CONGO BOY
Un parcours capturé avec acuité
Synopsis du film
À Bangui, en Centrafrique, le jeune Robert, 17 ans, tente de passer son bac, lave des taxis pour se faire de l’argent, et s’adonne au rap. Ses parents, immigrés congolais, étant en prison, il rend visite régulièrement à son père. Il doit d’ailleurs promettre à ce dernier de persévérer afin de faire des études de médecines, et de tenter d’obtenir leur libération avec l’aide du HCR (Haut Commissariat aux Réfugiées de l’ONU). Mais Robert a d’autres rêves : il voudrait chanter…

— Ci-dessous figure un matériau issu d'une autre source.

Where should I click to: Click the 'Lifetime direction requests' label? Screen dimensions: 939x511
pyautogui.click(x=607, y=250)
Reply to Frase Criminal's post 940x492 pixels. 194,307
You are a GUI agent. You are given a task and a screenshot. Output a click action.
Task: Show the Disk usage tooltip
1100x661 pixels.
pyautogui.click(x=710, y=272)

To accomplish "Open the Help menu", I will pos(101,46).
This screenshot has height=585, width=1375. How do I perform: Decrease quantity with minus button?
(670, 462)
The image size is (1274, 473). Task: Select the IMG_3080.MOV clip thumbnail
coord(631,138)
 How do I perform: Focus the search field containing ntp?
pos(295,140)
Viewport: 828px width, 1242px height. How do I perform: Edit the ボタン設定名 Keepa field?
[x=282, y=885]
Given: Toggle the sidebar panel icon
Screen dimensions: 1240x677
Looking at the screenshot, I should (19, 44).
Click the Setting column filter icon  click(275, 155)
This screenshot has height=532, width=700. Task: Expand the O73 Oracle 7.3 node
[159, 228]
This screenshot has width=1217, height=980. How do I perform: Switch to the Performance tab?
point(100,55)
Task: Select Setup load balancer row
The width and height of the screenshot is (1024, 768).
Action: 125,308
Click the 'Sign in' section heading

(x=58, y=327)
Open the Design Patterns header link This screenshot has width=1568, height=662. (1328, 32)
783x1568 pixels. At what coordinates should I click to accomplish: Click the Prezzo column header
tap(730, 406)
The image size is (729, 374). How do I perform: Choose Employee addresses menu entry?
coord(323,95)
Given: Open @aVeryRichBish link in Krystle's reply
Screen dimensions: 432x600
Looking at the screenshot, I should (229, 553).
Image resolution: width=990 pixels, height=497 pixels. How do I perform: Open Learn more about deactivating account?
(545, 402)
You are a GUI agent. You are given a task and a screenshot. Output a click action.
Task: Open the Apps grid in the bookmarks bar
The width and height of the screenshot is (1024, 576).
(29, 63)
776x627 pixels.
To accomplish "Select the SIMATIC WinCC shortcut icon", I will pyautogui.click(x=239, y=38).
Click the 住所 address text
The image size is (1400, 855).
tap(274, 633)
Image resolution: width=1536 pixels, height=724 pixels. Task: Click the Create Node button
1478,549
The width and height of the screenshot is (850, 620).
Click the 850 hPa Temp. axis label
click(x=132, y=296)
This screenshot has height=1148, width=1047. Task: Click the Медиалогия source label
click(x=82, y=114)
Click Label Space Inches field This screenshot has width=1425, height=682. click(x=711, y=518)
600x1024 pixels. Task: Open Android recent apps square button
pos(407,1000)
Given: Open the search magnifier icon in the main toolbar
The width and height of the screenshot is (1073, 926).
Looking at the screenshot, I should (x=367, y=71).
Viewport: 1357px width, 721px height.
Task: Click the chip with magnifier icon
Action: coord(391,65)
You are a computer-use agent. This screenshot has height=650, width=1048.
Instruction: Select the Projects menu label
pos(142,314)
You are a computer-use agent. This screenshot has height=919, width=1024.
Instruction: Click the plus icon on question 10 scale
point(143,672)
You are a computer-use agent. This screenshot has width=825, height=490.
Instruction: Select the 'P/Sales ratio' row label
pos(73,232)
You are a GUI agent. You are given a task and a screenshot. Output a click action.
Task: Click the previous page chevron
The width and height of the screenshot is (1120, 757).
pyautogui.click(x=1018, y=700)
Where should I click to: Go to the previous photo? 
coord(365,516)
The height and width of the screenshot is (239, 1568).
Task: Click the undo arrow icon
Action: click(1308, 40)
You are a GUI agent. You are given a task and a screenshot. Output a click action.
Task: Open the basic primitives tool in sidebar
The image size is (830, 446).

Critique du film CONGO BOY
Remarqué avec le documentaire "Nous, étudiants !" (Berlin 2023, section Forum), Rafiki Fariala réalise son premier long métrage de fiction, en racontant sa propre success story. Un parcours d’immigré congolais en Centrafrique, parsemé d’embûches, qui est aussi l’occasion de souligner les dysfonctionnements d’un pays, l’impuissance de l’ONU ou l’UNICEF, les discriminations subies et les difficultés quotidiennes d’un garçon devant s’occuper de ses 3 sœurs et de son petit frère, en l’absence des parents, emprisonnés pour des questions de légalité. Bradley Fiomona incarne avec ferveur, une étincelle dans le regard et la persévérance chevillée au corps, le personnage central, justifiant pleinement son Prix d’interprétation masculine dans la section Un Certain Regard du dernier Festival de Cannes.
Avec acuité, Rafiki Fariala capte les discriminations (le tarif différent pour les étrangers pour passer le bac…), montre les amitiés salvatrices, souligne avec humour les petits tracas quotidiens (ici on met un cailloux pour faire la queue à sa place quand la file est longue et en plein soleil…) et dépeint l’union et la débrouillardise de la fratrie (la vente de poches d’eau, l’épisode des serviettes hygiéniques…). Célébration d’un élan de jeunesse, récit d’une autre voie possible, cet autoportrait où le personnage prendra lui-même le pseudo de Congo Boy touche par sa ferveur comme sa capacité à rendre hommage, malgré les injonctions castratrices, au parcours de parents devenus migrants en raison de la guerre.